7-10-08

Dinner is First Course in Yearlong 60th Anniversary Celebration

Penn State Erie, The Behrend College, kicked off its yearlong 60th anniversary celebration tonight by hosting a dinner for the Penn State Board of Trustees and invited guests.

The Board holds its bimonthly meeting in the college’s John M. Lilley Library on Friday, its first visit to Erie in a decade.

Speaking to the approximately 220 dinner guests are:

Jack Burke, Penn State Behrend Chancellor and master of ceremonies

Graham Spanier, Penn State’s 16th President

James Broadhurst, ’65, chairman of Eat’n Park Hospitality Group and chair of the Penn State Board of Trustees. Broadhurst is a Titusville native who joined Eat’n Park as executive vice president and treasurer in 1973 following a seven-year career at PNC Bank.

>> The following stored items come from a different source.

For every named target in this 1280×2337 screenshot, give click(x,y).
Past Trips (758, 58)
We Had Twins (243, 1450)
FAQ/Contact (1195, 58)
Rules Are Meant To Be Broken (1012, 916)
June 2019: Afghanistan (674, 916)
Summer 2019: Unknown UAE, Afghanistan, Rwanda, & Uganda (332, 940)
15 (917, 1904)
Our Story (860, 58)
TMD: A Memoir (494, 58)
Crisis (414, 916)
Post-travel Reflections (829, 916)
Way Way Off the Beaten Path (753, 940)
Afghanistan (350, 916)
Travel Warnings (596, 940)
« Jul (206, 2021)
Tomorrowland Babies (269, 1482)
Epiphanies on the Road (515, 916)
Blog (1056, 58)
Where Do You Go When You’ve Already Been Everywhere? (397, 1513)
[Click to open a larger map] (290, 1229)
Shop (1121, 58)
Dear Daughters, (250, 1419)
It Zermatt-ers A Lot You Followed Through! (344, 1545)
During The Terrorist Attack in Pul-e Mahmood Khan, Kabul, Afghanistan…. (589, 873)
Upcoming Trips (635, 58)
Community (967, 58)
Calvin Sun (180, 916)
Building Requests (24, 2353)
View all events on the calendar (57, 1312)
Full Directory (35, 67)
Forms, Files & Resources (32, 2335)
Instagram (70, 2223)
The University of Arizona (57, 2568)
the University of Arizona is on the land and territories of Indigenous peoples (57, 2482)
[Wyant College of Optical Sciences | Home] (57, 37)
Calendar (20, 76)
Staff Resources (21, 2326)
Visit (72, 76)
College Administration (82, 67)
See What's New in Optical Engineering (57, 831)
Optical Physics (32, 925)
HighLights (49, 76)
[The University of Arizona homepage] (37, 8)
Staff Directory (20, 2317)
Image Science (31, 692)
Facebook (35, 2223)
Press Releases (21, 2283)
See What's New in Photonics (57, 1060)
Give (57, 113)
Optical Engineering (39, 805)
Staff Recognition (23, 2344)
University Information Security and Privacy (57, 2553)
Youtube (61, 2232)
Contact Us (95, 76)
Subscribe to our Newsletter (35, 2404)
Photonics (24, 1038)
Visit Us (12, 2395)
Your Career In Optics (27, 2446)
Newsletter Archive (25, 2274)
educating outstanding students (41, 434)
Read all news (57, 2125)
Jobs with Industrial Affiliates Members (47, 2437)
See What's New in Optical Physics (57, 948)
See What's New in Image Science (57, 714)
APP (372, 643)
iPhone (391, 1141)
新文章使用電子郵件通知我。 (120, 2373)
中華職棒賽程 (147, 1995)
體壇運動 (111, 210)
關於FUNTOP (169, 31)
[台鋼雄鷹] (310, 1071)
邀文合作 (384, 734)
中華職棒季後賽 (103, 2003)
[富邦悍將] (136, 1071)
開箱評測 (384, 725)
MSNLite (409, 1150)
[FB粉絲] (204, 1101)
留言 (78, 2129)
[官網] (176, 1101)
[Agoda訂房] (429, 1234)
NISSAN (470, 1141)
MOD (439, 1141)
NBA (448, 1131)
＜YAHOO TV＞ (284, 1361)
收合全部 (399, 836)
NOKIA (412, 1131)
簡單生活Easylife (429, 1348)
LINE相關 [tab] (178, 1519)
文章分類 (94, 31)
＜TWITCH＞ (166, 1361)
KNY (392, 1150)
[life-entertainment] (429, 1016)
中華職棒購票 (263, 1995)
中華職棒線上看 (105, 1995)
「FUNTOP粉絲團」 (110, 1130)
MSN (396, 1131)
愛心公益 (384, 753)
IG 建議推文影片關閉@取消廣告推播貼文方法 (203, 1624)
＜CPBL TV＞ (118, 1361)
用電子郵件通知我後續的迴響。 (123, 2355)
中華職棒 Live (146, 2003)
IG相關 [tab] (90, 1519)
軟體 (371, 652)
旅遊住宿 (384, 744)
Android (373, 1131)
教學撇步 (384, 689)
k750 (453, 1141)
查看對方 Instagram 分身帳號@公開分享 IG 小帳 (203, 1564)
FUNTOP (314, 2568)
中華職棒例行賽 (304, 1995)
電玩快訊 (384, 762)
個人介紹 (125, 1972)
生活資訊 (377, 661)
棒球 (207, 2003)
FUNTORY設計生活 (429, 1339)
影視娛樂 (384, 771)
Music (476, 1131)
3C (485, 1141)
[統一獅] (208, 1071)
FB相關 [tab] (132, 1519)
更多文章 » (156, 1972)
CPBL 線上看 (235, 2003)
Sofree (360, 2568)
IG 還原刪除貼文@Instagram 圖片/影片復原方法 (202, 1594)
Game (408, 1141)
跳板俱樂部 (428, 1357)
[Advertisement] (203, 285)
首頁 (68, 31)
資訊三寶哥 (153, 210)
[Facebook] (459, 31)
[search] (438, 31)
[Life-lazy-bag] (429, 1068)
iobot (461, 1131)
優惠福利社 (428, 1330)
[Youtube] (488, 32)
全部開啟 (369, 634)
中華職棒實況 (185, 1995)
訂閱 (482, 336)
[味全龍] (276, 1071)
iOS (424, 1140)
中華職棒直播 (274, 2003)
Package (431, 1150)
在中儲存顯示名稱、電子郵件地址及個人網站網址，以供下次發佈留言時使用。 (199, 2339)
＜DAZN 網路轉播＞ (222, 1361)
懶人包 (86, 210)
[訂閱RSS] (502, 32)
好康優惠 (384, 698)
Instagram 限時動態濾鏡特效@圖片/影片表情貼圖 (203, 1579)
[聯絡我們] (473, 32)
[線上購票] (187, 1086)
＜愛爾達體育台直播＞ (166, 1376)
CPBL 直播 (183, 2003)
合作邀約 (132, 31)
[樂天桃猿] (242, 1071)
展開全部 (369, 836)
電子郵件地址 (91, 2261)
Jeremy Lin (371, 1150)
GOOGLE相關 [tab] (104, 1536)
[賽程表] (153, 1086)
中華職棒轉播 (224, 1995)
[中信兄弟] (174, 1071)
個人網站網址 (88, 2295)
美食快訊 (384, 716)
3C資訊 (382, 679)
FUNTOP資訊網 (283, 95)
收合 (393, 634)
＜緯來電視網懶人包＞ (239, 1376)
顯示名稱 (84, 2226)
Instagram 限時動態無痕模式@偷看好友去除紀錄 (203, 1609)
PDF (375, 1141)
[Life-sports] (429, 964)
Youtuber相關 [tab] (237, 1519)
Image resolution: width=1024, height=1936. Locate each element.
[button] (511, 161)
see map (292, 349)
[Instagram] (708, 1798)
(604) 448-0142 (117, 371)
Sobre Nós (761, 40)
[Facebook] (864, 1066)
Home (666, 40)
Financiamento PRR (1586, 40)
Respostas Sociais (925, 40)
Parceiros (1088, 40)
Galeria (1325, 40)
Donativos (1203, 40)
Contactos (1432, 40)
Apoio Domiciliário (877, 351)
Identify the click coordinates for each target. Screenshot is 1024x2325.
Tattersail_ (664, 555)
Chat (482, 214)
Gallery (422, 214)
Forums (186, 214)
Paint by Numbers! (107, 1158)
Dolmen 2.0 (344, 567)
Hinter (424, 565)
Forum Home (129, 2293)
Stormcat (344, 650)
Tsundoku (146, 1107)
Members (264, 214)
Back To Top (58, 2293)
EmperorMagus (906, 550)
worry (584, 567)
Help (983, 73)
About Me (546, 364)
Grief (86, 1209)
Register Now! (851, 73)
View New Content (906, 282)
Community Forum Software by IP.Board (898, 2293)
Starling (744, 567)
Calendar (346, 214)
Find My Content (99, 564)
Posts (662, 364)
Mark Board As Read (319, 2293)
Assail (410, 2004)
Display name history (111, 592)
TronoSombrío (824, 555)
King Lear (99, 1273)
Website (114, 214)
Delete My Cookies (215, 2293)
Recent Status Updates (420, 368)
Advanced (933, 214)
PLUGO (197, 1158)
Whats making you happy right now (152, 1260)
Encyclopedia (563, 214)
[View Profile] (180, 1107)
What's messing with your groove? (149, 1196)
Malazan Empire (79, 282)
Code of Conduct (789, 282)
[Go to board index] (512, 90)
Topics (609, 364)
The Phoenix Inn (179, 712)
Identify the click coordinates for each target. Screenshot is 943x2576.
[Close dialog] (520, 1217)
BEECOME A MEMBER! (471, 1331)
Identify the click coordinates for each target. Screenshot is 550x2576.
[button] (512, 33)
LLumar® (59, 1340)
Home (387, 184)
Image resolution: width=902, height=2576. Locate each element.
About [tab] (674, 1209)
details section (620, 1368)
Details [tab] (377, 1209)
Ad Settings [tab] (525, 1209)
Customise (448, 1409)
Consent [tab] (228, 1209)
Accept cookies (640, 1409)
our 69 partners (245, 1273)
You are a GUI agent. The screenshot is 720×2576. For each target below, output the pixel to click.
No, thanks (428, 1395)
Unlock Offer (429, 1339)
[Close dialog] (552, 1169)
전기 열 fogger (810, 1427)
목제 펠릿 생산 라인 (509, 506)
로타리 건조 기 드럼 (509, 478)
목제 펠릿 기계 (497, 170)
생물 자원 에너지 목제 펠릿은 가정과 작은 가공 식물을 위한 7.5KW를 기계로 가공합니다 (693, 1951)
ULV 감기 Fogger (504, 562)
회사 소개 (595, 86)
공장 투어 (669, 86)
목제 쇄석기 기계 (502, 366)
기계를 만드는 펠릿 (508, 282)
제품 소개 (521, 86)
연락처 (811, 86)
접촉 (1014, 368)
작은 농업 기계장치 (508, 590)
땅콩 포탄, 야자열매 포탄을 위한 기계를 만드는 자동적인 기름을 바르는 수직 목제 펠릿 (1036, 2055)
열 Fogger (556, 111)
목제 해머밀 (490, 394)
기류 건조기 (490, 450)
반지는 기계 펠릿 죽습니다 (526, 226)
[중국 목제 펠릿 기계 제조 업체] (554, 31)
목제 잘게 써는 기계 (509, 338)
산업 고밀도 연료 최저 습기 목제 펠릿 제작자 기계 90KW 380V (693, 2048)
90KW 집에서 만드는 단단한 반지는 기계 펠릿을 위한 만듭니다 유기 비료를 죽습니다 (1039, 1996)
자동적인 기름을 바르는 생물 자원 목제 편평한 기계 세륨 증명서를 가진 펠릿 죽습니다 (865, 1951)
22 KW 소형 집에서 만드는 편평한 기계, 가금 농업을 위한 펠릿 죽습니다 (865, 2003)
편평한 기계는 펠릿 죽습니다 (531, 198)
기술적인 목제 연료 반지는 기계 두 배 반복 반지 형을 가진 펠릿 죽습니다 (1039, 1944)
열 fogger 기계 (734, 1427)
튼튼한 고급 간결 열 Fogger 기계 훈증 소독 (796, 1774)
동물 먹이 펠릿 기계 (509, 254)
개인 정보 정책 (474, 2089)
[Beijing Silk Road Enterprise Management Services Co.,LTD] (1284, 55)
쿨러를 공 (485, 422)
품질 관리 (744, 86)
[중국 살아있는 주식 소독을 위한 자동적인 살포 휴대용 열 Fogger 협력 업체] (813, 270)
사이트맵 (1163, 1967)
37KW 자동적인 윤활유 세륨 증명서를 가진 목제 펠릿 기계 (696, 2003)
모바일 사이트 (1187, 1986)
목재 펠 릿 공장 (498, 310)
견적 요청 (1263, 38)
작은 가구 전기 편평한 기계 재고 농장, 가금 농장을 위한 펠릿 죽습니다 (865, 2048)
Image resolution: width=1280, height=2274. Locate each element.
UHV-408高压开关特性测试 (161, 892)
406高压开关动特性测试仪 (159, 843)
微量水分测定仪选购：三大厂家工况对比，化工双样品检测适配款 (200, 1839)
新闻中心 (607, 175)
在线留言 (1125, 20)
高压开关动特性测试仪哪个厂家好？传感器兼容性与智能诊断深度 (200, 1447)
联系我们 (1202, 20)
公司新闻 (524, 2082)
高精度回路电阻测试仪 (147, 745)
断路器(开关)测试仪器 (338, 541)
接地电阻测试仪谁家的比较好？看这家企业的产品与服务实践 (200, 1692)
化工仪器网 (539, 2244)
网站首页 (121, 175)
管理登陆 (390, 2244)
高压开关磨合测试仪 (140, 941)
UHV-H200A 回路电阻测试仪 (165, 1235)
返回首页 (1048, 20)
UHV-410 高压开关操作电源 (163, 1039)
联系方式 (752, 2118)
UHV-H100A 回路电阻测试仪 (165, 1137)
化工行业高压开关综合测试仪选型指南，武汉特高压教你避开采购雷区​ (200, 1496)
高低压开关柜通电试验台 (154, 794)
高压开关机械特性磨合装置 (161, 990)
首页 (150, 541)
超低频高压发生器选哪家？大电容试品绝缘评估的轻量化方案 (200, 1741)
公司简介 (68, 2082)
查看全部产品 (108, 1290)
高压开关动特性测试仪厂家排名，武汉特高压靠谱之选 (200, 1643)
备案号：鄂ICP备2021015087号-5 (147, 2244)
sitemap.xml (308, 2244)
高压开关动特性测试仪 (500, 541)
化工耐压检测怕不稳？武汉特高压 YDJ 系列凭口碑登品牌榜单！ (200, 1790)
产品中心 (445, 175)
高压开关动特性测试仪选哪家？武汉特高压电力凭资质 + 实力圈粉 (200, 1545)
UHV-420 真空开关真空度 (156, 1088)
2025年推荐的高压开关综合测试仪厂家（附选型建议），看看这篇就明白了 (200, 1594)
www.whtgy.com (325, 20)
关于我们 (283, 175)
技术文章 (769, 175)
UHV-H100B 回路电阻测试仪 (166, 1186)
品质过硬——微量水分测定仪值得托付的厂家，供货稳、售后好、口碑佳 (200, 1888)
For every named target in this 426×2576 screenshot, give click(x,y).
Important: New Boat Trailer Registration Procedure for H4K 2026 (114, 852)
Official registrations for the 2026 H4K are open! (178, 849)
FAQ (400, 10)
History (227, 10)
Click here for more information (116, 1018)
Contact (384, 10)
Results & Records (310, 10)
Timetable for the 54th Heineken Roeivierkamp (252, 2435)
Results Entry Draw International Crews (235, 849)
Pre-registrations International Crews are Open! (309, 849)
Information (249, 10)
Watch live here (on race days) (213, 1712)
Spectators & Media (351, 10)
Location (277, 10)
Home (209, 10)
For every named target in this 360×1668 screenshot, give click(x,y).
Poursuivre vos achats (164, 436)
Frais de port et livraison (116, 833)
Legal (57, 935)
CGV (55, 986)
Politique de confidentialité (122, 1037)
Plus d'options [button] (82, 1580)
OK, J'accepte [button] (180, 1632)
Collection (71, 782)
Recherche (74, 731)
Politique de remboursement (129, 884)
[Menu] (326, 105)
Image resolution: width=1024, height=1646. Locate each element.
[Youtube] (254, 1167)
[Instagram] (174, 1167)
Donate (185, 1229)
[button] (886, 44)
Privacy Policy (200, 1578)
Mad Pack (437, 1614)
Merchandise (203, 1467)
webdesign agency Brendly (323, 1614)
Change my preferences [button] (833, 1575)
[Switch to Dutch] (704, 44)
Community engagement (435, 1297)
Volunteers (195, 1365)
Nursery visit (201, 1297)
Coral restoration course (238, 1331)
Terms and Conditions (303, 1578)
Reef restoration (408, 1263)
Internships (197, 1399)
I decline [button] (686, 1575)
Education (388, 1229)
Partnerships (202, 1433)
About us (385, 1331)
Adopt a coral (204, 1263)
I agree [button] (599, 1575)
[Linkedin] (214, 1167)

Robert Mehalso ’64, president of Microtec Associates of Fairport, N.Y., the country’s first corporation dedicated to the commercialization of nanofabrication, and the college’s 1989 Alumni Fellow. Mehalso grew up in rural Crawford County and attended Penn State Behrend and University Park with the aid of scholarships; in return, he and his wife, Liz, have supported the education of 19 Penn State Behrend students through their endowed Robert M. and Elizabeth Q. Mehalso Scholarship.

Joseph Pleso ’08, a mathematics major and one of the 19 recipients thus far of the Mehalso Scholarship. Because of his Mehalso Scholarship, Pleso said in his dinner remarks, he did not have to obtain an off-campus job, which freed him to work on three separate undergraduate research projects while at Penn State Behrend. Pleso credited those projects with helping him land a teaching fellowship in the University of Louisville’s mathematics doctoral program, which he begins this fall. (His last name is pronounced PLEA-zo.)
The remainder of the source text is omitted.